TASK SET:
1 – Say whether each statement agrees with the article on Indiana's abortion pill reversal bill, answering yes or no and quoting the words that decide it: (a) The bill passed in the Indiana Senate. (b) The study behind abortion pill reversal had no control group. (c) Peggy Mayfield is a Republican representative.
2 – Copy word for word the part of the article on Indiana's abortion pill reversal bill between "Supporters of it" and "science great again.", inclusive.

┌─ PASSAGE PROVIDED

If you could turn back time, women would STILL GET ABORTIONS. But that’s not what Indiana state lawmakers want you to think. A new bill passed Monday in the House in Indiana – and one that is gaining steam in many other states – forces doctors to tell patients about “abortion pill reversal.”

Never heard of it? That’s because it’s a crockpot of unscientific slow marinated bullshit.

In a medication abortion, you take the first pill of mifepristone, then follow it up with a dose of misoprostol to expel what’s in the uterus. So-called “abortion pill reversal” involves injecting women with a series of progesterone shots that would supposedly keep the pregnancy on track after they’ve taken the first pill of mifepristone. The study, done by George Delgado of the Culture of Life Family Services clinic (have a particular ring to it?) in San Diego, California had no control group and was not overseen by an institutional review board nor an ethical review committee.

In a video on Delgado’s website explaining how his clinic encourages women to carry pregnancies to term he says, “She can do what her maternal instincts drive her to do and that is to protect her unborn child.”

Yeah, sounds like an impartial scientific medical professional with no agenda whatsoever. Even the American Congress of Obstetricians and Gynecologists has straight up denounced this abortion U-turn procedure.

It is absurd that legislators would force medically trained doctors to lie to patients about an unscientifically proven ‘procedure.’ They may as well be giving doctors the Oscar nominated script to Moonstruck, as it has about as much science in it as this bill. And at least it would be entertaining.

With this bill, lawmakers would have you believe that women seeking abortions are indecisive gypsies, tramps, and thieves that constantly need reminding that it is possible to change their fragile minds.

Supporters of it would have you believe that it’s about giving women the panoply of medical options out there. Republican representative Peggy Mayfield, one of the bill’s co-authors, told the Indianapolis Star. “There is an alternative there. There is hope.”
We can only hope that lawmakers SNAP OUT OF IT and start making science great again.

└─
┌─ INFORMATION PROVIDED

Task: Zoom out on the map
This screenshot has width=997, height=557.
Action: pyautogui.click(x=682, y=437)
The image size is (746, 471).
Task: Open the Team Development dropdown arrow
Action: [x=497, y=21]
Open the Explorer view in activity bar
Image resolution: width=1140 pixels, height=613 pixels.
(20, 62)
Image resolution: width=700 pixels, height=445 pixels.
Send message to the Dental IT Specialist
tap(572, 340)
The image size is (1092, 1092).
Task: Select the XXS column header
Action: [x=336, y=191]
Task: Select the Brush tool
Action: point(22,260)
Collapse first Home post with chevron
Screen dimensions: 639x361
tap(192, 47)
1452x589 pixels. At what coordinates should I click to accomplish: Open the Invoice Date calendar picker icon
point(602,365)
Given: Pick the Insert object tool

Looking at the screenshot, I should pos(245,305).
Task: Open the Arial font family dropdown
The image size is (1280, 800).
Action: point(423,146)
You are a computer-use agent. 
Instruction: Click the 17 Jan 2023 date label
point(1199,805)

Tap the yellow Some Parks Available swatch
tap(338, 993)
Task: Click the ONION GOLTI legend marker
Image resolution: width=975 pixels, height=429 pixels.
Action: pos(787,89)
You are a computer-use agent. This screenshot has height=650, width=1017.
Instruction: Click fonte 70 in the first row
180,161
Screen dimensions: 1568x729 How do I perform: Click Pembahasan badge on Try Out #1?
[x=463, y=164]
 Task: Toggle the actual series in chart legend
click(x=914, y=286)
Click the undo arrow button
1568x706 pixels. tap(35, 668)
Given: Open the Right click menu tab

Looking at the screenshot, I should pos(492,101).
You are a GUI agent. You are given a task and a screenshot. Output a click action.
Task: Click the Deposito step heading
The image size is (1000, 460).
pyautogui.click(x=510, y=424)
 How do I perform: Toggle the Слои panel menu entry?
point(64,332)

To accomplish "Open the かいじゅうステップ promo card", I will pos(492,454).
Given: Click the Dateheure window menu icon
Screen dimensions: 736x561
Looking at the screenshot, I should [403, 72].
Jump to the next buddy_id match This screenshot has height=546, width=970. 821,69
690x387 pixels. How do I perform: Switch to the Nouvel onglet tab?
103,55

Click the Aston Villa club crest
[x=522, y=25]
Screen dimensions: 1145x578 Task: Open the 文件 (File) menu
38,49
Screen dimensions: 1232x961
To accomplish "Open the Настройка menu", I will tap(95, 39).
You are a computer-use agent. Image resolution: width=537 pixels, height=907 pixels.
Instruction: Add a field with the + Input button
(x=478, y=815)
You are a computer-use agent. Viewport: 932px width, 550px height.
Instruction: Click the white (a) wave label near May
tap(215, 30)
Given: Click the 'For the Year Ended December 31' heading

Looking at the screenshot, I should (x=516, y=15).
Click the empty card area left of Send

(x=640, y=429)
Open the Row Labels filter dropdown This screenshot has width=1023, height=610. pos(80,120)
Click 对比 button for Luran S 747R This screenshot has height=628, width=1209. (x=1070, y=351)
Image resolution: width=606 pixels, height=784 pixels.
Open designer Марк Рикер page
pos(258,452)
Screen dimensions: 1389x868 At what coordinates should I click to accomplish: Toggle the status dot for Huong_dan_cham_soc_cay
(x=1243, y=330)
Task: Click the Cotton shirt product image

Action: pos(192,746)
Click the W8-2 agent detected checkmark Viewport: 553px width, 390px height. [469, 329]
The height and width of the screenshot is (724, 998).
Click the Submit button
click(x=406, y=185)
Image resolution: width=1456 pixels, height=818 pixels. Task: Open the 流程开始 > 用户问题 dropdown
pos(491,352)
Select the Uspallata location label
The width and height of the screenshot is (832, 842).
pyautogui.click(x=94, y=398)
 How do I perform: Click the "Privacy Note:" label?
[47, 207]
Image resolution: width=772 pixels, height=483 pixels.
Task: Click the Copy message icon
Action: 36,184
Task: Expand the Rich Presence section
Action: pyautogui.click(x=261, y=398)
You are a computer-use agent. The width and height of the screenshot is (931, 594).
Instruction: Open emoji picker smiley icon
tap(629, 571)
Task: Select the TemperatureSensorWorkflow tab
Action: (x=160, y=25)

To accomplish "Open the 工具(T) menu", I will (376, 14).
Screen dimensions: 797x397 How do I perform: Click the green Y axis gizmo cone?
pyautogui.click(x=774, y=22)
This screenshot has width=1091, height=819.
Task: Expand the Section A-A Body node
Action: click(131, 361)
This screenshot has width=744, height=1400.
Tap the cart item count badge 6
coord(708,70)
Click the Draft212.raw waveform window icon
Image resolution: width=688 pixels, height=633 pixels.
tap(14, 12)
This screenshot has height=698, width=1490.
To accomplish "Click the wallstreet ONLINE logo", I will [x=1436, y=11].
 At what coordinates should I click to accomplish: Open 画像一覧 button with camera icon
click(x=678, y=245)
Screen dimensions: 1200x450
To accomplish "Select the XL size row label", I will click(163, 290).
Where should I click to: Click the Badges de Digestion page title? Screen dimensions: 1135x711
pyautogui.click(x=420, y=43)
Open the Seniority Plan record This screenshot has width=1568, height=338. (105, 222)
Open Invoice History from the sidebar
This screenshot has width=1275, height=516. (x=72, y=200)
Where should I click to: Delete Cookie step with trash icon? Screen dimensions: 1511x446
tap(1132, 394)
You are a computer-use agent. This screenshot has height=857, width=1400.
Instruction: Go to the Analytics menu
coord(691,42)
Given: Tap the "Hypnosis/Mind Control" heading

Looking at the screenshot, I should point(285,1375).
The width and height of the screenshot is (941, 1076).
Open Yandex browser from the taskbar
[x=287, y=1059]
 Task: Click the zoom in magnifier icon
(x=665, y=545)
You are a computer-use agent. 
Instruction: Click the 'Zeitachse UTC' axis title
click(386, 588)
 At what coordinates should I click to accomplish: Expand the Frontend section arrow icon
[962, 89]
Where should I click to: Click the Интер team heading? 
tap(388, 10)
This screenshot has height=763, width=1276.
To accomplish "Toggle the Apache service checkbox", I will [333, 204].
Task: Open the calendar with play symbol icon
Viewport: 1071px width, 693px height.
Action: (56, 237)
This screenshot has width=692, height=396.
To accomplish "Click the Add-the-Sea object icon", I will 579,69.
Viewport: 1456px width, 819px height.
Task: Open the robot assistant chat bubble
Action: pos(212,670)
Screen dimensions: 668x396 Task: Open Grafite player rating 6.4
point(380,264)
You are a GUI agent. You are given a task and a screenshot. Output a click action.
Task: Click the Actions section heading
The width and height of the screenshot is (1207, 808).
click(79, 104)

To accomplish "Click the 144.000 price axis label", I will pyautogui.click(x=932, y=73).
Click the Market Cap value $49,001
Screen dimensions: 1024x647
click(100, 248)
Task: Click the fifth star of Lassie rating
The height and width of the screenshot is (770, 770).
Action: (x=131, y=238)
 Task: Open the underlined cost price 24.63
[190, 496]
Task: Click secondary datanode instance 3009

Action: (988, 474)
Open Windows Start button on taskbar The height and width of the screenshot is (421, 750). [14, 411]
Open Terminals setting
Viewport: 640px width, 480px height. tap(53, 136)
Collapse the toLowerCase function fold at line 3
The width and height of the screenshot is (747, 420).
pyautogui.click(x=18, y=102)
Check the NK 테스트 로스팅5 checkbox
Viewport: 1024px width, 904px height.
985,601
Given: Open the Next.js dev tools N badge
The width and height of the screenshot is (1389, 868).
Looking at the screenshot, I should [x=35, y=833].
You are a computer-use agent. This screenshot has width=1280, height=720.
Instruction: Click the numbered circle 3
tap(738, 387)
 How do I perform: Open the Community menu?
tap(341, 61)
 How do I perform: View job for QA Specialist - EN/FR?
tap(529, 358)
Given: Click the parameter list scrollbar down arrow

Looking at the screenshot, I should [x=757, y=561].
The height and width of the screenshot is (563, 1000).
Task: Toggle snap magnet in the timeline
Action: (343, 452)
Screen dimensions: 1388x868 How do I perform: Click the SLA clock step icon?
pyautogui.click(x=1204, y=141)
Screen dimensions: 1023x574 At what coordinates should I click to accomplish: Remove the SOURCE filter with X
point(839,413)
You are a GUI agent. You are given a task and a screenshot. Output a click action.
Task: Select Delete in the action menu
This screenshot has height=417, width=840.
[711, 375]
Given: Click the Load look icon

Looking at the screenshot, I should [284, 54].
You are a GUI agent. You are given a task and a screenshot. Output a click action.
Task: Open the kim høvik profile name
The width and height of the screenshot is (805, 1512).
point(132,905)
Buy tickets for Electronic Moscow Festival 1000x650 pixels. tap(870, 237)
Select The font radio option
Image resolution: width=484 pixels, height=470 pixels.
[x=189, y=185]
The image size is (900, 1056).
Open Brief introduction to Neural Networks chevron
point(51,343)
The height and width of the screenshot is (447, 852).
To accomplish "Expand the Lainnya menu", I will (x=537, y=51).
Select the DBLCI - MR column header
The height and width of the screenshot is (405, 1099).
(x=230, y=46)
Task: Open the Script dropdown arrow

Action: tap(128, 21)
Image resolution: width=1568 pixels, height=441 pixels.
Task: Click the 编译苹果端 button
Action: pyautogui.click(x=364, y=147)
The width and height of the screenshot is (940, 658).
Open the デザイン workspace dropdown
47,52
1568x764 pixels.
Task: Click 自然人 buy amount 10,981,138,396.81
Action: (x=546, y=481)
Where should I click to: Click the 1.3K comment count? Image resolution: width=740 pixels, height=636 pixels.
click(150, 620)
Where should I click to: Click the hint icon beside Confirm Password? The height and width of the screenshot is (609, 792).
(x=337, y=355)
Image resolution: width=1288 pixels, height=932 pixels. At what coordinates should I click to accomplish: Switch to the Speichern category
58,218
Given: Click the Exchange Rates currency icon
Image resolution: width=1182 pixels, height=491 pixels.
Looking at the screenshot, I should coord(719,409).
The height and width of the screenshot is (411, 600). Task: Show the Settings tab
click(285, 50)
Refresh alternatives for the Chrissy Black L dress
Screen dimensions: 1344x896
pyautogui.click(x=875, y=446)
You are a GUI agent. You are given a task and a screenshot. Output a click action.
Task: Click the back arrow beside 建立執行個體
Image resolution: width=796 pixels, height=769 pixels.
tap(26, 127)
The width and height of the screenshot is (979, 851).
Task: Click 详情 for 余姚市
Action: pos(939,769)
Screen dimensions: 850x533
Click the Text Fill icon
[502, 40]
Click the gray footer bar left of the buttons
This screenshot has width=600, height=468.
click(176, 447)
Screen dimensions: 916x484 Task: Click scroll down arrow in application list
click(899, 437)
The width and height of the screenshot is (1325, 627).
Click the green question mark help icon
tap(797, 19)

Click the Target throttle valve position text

└─

SOLUTIONS PER TASK:
1 –
(a) No: "A new bill passed Monday in the House in Indiana"
(b) Yes: "had no control group"
(c) Yes: "Republican representative Peggy Mayfield"

2 –
Supporters of it would have you believe that it’s about giving women the panoply of medical options out there. Republican representative Peggy Mayfield, one of the bill’s co-authors, told the Indianapolis Star. “There is an alternative there. There is hope.”
We can only hope that lawmakers SNAP OUT OF IT and start making science great again.